しかし、舞台袖では険しい表情をした騎士がいた。
「それ本当?」
「ええ。昨日の昼、路地で女と剣を交えました」
「だとしたらまずいな」
「どうするんすか?」
「どうするも何も一つしかありません。捕まえるだけです」
ルーウェンは言いきった。息を飲むレイニィとキルアークの横でミリギアスは頷いた。ルーウェンは舞台に集まる人々を見る。黙ったままじっと見た。そして、ふっと笑った。
「私が囮になります」
「え?」
「さっきの話は私を狙ったものです。だから、通常通り舞台にいれば……」
「ルーウェンを狙って仕掛けてくる?」
「はい」
レイニィは目を細めてルーウェンの肩を掴む。本音を探るように見つめる。彼女もまた、レイニィを見つめた。
「いいわ。一度決めたら譲らないのがルーウェンだもの。けれど、囮になるなら自分の心配をしなさい。国民や観光客は私たちが護るわ。それが条件よ」
「はい」
「しかし、ルーウェン。お前、エーデル王子の護衛も勤めるんじゃなかったか?」
「ですが、野放しにしておいては王子だけでなく、祭に来ている者たちに危険がおよびます。私は舞台にずっといますので、エーデル様の護衛はレイニィに任せます」
「レイニィ先輩に? 男の方がいいんじゃないか?」
レイニィが首を振る。キルアークが首を傾げて怪訝した。ミリギアスが頷いて、ルーウェンが口を開いた。

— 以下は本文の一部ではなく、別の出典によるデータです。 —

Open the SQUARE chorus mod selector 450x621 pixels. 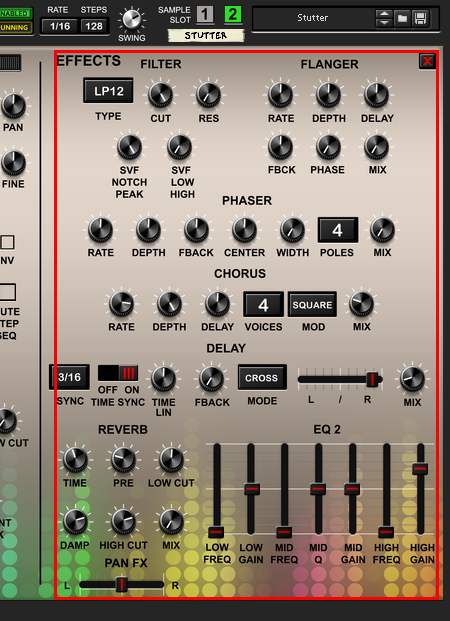312,305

「いくら騎士でも、男性より女性の護衛の方が油断されやすいですからね。他にも敵がいた場合、狙うには恰好の敵と言うわけです。それに……」
「男に案内されるって王子でなくても気持ちが下がるわよ」
「……」
キルアークはため息をついた。
「何です?」
「いや、そうですね、はい。じゃあ俺は通常通り、舞台周辺の警護をします」
「いえ。キルは私と一緒に舞台です。私一人では限度がありますから」
「こっちは大丈夫だ。行ってやれ」
「……はい」
ゆっくりと、幕が開かれていった。